# WORK ORDER
Should pictures appear among the records, leave them out, and copy exactly only the lines from the first through the one with "#style-control (39, 959)", inclusive.
--- EXERCISE MATERIALS ---
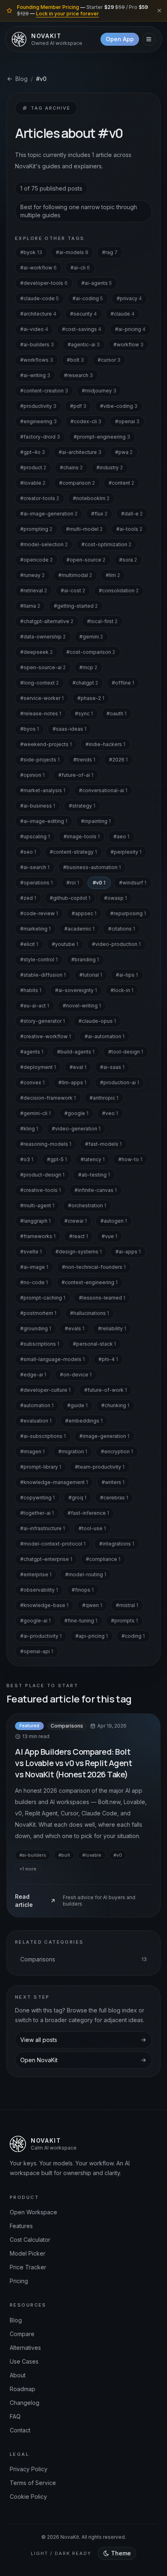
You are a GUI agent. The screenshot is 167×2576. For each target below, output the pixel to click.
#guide (77, 1405)
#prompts (124, 1621)
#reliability (112, 1328)
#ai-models (72, 252)
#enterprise (35, 1574)
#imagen (32, 1451)
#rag (110, 252)
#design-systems (79, 1252)
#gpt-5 (57, 1159)
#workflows (36, 360)
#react (78, 1236)
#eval (78, 1067)
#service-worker (42, 698)
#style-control (39, 959)
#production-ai (119, 1082)
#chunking (115, 1405)
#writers (113, 1482)
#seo (28, 852)
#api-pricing (91, 1636)
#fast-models (103, 1144)
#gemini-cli (35, 1113)
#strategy (82, 806)
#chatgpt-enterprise (46, 1559)
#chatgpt (85, 683)
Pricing (19, 2280)
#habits (30, 990)
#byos (29, 729)
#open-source (85, 560)
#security (83, 314)
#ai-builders (37, 344)
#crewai (75, 1221)
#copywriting (37, 1498)
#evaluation (35, 1421)
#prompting (36, 529)
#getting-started (76, 606)
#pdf (78, 406)
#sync (84, 713)
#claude (123, 314)
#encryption (117, 1451)
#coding (133, 1636)
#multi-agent (37, 1205)
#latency (93, 1159)
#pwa (124, 452)
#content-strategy (73, 852)
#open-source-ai (43, 667)
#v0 (99, 883)
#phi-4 (108, 1359)
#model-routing (85, 1574)
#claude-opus (97, 1021)
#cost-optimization (106, 544)
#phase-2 (90, 698)
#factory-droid (40, 437)
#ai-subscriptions (43, 1436)
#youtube (65, 944)
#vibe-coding (118, 406)
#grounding (35, 1328)
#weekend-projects (46, 744)
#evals (74, 1328)
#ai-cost (73, 590)
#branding (85, 959)
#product (33, 467)
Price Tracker (28, 2267)
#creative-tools (40, 1190)
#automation (37, 1405)
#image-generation (104, 1436)
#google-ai (35, 1621)
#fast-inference (88, 1513)
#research (78, 375)
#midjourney (99, 391)
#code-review (39, 913)
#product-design (42, 1175)
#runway (32, 575)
---
# SOLVED PROBLEM
You are a GUI agent. The screenshot is 167×2576. For each target below, output the pixel to click.
#guide (77, 1405)
#prompts (124, 1621)
#reliability (112, 1328)
#ai-models (72, 252)
#enterprise (35, 1574)
#imagen (32, 1451)
#rag (110, 252)
#design-systems (79, 1252)
#gpt-5 (57, 1159)
#workflows (36, 360)
#react (78, 1236)
#eval (78, 1067)
#service-worker (42, 698)
#style-control (39, 959)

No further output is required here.